[Material shown]
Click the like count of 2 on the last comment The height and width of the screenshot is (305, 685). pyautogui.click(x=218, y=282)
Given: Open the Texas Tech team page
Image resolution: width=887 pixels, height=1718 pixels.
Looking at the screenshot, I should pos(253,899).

* * *

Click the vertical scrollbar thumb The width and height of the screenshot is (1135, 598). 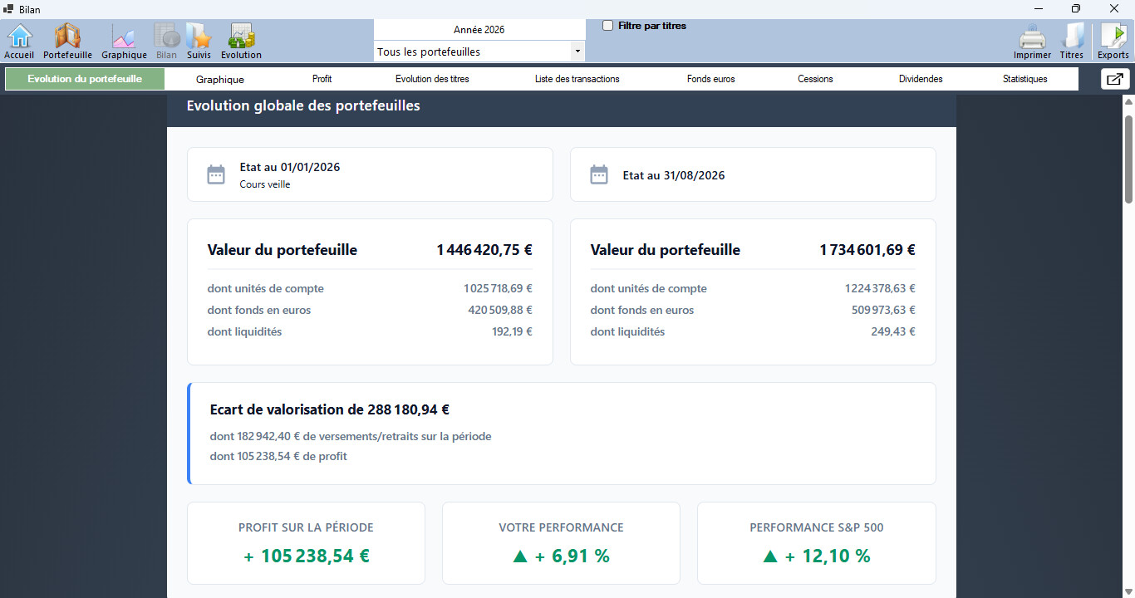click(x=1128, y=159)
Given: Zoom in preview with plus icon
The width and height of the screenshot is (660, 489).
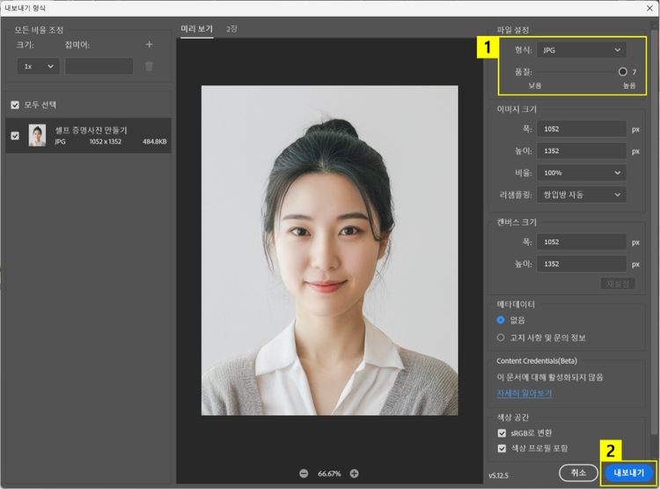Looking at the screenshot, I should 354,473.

[Written instruction] Could you reproduce, word for word, the part of the items above that starts with the line containing "Click the like" and ends with the line containing "Looking at the screenshot, I should pos(253,899).", including both of those lines?

[Worked answer]
Click the like count of 2 on the last comment The height and width of the screenshot is (305, 685). pyautogui.click(x=218, y=282)
Given: Open the Texas Tech team page
Image resolution: width=887 pixels, height=1718 pixels.
Looking at the screenshot, I should pos(253,899).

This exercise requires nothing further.